---------- Given passage ----------

Another of the signs at Mutitjulu in 2006.
Dysfunction and poverty in Aboriginal communities is confronting, and heart-breaking.
But therein lies one of the great dangers in Aboriginal affairs policy-making, and media reporting – a belief that sometimes the ends do really justify the means, and that things are so bad in Aboriginal Australia that basic media ethics and standards can be suspended.
It’s thinking that comes from the ‘at least we’re doing something’ school of government policy, a belief that action – any action – is better than what we’ve collectively been doing, which is nothing. But what if what ‘we’re doing’ is making things worse?
The Little Children Are Sacred report noted, “…. It is a very important point and one which we have made during the course of many of our public discussions of the issues that the problems do not just relate to Aboriginal communities.
“The number of perpetrators is small and there are some communities, it must be thought, where there are no problems at all.
Accepting this to be the case, it is hardly surprising that representatives of communities, and the men in particular, have been unhappy (to say the least) at the media coverage of the whole of the issue.”
For obvious reasons, that ‘unhappiness’ is particularly acute in Mutitjulu, where local elders say their community has virtually emptied since the program.
“They just couldn’t stand the shame of the way they were all cast as paedophiles and abusers,” says Bob Randall.
It’s an unhappiness that is also palpable across the rest of the Northern Territory. A federal government review of the NT intervention released late last year found that incidents of suicide and self-harm in Aboriginal communities have doubled in NTER communities since the launch of the intervention.
It’s hard to imagine the public response if a government policy had achieved the same result in, say, Sydney or Melbourne.
More broadly, school attendance rates across NT intervention communities have actually dropped, down at least five percent on pre-intervention numbers.
At the same time, starvation rates and anaemia rates spiked immediately after the intervention was launched, and reports of alcohol-related violence have more than doubled. The federal government review conceded that child neglect is a bigger problem than abuse in remote communities, which is hardly surprising if you understand the grinding poverty that is the daily reality of Aboriginal life in the Territory.
The review reported 272 referrals for child neglect to welfare agencies in 2010-2011, up from 100 at the start of the intervention.
That neglect is getting worse under the NT intervention surprises no-one who is aware of the policy, and its impact on the ground.
But that Aboriginal mothers and fathers are being blamed for it, while their own needs have been neglected by government for decades, is simply staggering.
As for child sexual assault, the report found the number of convictions remained steady at around 11 per year – the same figure from the start of the intervention.
The report notes: “The number of convictions for child sexual assaults committed in the NTER communities in 2006-07 was 11. In 2007-08 it was 10, in 2008-09 it was 11 and in 2009-10 it was 12. The total number of child sexual assault convictions over the period 1 July 2007 to 30 June 2010 is 33.”
Curiously, it adds: “The conviction rate for child sexual abuse is likely to understate the actual level of abuse and it is misleading to view it in isolation.”
No explanation why, but a remarkable concession none-the-less. Wasn’t the whole point of the NT intervention – the ‘national emergency’ that required the suspension of the Racial Discrimination Act and the intervention of the army – designed to expose the abuse and catch the perpetrators? And wasn’t that the point of Lateline’s reporting?

---------- Provided records ----------

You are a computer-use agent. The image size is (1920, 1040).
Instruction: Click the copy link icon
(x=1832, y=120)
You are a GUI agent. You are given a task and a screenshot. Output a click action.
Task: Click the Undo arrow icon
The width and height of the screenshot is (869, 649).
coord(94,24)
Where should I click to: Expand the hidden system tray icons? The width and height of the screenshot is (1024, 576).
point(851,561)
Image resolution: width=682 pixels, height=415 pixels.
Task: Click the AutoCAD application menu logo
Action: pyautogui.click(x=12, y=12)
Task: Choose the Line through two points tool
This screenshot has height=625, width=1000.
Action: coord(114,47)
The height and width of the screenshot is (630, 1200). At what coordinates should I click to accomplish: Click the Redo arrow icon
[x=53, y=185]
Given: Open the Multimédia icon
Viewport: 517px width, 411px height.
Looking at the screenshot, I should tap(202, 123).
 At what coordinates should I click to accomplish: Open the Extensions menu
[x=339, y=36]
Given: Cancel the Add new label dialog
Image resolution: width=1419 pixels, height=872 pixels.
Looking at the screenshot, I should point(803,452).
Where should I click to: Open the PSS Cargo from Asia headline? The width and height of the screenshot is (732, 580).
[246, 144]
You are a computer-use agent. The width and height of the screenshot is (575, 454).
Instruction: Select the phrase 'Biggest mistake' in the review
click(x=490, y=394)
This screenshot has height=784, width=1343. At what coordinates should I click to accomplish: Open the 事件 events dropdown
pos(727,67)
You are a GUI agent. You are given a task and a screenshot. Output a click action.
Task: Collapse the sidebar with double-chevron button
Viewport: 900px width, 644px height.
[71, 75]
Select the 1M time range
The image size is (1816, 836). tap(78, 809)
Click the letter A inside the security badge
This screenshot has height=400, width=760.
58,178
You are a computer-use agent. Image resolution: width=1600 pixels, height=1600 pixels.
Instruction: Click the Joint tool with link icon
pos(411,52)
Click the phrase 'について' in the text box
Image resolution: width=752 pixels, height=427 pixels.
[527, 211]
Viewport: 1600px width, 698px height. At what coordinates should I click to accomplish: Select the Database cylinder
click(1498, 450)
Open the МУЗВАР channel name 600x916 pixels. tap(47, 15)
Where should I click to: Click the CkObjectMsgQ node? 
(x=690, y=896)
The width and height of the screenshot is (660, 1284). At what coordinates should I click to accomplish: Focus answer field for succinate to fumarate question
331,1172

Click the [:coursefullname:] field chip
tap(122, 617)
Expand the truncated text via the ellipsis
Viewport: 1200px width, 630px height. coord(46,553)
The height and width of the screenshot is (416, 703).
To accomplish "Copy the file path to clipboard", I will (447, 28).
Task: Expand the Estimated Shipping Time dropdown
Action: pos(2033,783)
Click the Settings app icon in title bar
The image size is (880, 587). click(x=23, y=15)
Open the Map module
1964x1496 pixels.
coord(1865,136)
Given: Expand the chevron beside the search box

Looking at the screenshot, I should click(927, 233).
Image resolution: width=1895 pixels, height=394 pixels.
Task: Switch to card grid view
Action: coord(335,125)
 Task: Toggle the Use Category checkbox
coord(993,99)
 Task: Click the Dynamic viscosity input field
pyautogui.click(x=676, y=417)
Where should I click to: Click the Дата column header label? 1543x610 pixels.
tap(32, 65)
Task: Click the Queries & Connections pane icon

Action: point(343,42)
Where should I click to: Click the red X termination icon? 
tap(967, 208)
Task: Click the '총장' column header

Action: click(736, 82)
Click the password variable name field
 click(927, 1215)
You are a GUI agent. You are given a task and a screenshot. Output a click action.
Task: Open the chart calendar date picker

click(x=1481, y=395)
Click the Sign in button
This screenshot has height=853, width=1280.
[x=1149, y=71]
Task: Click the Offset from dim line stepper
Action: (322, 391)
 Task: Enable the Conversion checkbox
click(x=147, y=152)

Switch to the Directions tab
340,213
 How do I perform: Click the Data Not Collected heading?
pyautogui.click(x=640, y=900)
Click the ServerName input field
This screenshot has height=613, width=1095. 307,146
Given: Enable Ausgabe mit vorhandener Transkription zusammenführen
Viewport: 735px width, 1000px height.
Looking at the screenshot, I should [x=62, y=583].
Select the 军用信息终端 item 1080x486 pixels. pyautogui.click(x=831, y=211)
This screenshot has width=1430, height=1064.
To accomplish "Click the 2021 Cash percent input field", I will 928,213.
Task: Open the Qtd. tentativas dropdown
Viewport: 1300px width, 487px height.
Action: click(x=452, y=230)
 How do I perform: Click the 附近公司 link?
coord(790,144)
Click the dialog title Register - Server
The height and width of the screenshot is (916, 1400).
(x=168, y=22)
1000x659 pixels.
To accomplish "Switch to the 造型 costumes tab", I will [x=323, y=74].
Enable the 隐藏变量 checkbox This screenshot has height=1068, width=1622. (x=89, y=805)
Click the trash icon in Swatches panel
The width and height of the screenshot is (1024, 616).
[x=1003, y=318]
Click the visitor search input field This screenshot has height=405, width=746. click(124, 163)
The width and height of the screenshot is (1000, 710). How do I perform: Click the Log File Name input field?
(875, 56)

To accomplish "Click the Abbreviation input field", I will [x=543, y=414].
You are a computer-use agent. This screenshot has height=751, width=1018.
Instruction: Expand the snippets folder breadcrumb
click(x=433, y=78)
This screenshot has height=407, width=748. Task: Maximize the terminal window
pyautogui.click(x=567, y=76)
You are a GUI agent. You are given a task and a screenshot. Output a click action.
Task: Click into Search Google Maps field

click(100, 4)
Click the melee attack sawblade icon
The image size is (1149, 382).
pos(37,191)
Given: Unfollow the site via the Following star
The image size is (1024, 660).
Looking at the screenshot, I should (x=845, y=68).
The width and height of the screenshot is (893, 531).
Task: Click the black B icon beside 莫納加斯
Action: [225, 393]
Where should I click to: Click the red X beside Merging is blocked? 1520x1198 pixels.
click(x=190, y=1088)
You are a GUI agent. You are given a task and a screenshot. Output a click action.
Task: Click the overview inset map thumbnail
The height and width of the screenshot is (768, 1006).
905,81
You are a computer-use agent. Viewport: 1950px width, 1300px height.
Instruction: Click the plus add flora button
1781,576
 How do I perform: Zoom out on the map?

----------

→ Tasks to complete
[1] Say whether each statement agrees with the article on the Northern Territory intervention. Answer yes or no, and quote the deciding words of the article.
(a) The review found that child sexual assault convictions rose sharply after the intervention began.
(b) The review counted 272 referrals for child neglect to welfare agencies in 2010-2011.
(c) School attendance in intervention communities went up.
[2] Write out the part of the article on the Northern Territory intervention that opens with the words containing "Accepting this to" and closes with "says Bob Randall.".
The listing plays no part in this.

→ Problem solutions
[1]
(a) No: "the report found the number of convictions remained steady at around 11 per year"
(b) Yes: "The review reported 272 referrals for child neglect to welfare agencies in 2010-2011"
(c) No: "school attendance rates across NT intervention communities have actually dropped"

[2]
Accepting this to be the case, it is hardly surprising that representatives of communities, and the men in particular, have been unhappy (to say the least) at the media coverage of the whole of the issue.”
For obvious reasons, that ‘unhappiness’ is particularly acute in Mutitjulu, where local elders say their community has virtually emptied since the program.
“They just couldn’t stand the shame of the way they were all cast as paedophiles and abusers,” says Bob Randall.